> EXERCISE DESCRIPTION
Only the lines below starting at the one that contains "Open the Customization" and ending at the one that contains "Given: Like PlanB's tweet showing 5 likes" are to be reproduced, exactly and with both ends kept.

> ENTRIES PROVIDED
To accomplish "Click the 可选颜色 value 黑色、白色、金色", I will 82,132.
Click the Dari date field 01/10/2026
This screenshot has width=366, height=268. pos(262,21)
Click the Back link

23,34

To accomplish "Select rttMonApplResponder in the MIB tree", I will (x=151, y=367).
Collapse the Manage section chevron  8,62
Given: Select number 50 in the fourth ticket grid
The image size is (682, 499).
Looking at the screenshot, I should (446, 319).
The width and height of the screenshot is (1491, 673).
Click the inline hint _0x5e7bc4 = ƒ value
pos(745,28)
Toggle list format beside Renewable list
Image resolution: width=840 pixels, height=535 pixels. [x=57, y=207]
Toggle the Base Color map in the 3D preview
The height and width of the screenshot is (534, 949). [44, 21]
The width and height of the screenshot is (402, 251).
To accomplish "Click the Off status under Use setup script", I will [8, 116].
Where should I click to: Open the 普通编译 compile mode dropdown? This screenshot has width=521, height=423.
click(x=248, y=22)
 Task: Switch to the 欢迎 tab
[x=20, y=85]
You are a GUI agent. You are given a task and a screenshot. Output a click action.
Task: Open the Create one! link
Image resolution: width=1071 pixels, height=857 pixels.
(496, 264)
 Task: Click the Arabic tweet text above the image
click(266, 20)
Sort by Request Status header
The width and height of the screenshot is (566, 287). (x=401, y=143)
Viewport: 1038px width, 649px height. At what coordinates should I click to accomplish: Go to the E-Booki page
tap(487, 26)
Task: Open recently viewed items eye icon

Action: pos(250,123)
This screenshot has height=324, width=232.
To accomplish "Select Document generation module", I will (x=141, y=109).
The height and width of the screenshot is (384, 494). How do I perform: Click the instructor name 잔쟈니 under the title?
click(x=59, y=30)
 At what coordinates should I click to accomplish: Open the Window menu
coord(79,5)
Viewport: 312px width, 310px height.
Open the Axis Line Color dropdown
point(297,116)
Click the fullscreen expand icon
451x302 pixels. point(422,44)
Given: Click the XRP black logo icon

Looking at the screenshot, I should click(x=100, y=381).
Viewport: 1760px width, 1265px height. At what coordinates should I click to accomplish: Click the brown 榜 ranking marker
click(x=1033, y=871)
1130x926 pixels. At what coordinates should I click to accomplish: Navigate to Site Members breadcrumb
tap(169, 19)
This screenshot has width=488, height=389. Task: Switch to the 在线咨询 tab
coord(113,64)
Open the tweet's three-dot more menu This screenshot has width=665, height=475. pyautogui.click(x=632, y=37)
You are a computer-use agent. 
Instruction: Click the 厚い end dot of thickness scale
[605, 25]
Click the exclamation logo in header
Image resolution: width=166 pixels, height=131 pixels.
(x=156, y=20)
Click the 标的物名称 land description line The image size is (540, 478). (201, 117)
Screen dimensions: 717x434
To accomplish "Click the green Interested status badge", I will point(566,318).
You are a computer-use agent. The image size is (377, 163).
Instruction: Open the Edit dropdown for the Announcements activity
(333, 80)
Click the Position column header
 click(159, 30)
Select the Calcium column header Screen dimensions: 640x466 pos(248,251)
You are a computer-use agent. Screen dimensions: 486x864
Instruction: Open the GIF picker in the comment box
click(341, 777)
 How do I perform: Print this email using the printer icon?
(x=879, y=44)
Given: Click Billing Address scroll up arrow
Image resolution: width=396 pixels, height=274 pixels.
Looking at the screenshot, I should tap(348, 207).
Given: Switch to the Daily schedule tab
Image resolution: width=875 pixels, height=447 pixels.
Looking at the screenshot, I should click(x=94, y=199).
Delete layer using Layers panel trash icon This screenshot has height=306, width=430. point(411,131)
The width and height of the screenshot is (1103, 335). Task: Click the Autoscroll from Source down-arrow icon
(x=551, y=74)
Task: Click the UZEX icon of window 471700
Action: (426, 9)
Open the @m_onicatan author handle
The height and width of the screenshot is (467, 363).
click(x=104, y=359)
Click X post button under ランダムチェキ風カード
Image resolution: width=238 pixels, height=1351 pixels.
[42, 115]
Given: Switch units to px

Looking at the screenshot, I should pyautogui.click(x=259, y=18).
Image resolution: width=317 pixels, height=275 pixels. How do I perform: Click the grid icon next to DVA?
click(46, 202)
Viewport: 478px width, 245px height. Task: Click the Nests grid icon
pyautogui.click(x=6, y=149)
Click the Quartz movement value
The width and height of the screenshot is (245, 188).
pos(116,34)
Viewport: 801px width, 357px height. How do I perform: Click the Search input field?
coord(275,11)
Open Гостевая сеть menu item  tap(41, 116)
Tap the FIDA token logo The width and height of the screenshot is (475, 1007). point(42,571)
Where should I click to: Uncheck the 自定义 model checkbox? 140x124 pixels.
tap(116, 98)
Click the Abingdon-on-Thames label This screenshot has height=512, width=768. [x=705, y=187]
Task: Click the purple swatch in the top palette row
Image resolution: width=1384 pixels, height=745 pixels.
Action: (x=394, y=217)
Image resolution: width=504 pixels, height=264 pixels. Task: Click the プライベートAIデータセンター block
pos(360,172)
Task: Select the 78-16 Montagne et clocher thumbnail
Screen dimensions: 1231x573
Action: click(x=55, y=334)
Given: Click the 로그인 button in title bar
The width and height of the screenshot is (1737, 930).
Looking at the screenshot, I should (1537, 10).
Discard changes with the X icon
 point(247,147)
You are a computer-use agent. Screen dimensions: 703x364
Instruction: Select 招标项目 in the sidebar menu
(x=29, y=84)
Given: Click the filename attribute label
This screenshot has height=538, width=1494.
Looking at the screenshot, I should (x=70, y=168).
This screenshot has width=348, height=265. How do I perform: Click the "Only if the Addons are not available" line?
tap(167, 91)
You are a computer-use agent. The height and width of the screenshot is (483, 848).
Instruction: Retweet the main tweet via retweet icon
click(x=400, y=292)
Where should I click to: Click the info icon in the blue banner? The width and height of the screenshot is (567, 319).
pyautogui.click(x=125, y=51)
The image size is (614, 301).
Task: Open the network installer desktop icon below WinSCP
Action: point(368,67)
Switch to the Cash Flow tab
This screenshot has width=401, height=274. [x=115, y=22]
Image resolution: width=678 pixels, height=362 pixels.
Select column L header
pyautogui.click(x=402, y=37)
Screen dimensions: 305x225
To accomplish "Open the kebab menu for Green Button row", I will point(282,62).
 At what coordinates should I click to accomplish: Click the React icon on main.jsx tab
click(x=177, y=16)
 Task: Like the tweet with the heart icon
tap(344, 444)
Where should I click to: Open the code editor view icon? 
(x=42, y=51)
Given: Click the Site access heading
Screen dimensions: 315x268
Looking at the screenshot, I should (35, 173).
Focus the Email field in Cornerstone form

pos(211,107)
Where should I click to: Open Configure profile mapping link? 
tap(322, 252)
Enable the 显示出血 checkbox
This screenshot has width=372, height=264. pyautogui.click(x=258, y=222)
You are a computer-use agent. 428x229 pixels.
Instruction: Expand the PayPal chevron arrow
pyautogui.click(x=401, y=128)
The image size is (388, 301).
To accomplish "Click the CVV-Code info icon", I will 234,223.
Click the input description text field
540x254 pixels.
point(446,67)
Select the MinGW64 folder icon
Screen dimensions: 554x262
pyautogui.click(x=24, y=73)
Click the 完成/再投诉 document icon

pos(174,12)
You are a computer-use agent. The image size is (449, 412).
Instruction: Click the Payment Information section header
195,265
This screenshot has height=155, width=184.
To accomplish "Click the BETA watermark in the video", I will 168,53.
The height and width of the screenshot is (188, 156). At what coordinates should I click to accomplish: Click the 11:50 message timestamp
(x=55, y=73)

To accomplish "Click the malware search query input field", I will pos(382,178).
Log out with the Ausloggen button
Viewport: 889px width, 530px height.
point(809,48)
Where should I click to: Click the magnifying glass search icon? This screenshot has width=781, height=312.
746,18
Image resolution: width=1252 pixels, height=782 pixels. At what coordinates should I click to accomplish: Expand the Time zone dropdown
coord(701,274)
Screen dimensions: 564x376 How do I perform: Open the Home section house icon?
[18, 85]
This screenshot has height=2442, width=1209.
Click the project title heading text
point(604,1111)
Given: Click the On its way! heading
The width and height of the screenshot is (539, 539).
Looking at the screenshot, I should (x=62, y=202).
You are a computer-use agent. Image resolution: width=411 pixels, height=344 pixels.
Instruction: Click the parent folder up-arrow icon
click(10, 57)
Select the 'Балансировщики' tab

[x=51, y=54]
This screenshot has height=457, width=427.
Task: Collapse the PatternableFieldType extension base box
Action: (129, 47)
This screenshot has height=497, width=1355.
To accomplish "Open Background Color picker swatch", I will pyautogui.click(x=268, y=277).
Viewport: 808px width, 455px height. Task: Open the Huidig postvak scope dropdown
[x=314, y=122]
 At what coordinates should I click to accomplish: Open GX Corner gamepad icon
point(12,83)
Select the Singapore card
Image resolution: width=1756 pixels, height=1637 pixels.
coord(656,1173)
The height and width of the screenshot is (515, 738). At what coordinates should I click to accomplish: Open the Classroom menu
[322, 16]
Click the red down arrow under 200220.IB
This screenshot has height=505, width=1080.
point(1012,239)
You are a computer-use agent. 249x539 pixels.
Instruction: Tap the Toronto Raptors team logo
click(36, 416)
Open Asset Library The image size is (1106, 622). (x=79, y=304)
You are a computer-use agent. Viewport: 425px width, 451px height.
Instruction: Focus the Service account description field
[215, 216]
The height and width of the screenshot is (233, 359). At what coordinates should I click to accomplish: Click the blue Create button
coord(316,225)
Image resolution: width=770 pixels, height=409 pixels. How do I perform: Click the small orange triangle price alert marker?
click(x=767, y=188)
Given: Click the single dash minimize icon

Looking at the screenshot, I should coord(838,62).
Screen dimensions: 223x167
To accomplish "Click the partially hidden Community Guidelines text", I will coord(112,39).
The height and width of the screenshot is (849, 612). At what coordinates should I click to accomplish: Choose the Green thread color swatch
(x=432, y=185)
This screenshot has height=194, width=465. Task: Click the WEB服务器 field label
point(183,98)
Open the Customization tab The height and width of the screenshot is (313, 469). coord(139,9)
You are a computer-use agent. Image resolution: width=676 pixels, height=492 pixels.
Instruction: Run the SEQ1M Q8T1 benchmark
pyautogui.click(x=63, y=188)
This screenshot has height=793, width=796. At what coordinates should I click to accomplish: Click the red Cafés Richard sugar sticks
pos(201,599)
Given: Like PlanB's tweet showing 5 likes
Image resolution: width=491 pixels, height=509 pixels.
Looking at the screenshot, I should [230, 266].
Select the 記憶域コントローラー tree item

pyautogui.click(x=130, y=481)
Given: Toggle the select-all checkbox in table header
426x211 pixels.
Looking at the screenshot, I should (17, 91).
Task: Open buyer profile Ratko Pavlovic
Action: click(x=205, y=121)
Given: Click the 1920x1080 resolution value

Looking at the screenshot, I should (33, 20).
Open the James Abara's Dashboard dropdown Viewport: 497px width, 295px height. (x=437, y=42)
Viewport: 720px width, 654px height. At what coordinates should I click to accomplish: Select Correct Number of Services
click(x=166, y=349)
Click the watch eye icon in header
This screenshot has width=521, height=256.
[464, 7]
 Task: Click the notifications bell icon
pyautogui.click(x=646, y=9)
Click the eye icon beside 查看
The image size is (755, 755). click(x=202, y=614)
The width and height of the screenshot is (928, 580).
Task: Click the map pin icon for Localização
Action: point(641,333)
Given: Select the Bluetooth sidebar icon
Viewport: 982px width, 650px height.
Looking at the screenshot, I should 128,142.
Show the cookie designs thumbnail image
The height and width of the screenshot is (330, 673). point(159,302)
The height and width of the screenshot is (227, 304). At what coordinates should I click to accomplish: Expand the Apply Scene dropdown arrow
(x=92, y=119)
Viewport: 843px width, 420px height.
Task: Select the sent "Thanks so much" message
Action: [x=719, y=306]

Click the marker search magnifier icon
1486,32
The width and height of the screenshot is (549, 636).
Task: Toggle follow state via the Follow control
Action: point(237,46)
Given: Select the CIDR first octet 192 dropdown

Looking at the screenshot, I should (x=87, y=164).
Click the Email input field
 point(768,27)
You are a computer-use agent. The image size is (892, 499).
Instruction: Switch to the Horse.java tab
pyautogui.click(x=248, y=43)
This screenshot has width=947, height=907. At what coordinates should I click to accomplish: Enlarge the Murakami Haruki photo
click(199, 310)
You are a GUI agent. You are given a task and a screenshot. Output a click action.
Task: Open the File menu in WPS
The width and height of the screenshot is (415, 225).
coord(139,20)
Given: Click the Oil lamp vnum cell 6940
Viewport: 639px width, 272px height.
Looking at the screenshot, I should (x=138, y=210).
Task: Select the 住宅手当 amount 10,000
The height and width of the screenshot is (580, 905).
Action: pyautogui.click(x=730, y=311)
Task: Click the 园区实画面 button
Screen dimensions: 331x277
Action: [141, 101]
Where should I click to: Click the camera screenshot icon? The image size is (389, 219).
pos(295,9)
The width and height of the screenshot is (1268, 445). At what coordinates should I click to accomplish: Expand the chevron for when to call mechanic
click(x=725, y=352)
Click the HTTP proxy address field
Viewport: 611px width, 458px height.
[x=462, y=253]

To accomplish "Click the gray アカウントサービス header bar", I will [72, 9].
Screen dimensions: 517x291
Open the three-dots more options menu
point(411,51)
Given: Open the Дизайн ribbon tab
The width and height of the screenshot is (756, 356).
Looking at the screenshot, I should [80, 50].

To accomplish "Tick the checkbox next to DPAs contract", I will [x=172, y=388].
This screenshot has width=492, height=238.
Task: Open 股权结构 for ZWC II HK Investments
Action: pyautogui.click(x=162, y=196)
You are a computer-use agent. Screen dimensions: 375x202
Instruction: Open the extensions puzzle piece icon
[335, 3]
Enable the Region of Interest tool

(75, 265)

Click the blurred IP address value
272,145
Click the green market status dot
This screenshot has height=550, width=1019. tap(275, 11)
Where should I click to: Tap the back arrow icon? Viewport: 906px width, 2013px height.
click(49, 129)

> COMPLETED TASK
Open the Customization tab The height and width of the screenshot is (313, 469). coord(139,9)
You are a computer-use agent. Image resolution: width=676 pixels, height=492 pixels.
Instruction: Run the SEQ1M Q8T1 benchmark
pyautogui.click(x=63, y=188)
This screenshot has height=793, width=796. At what coordinates should I click to accomplish: Click the red Cafés Richard sugar sticks
pos(201,599)
Given: Like PlanB's tweet showing 5 likes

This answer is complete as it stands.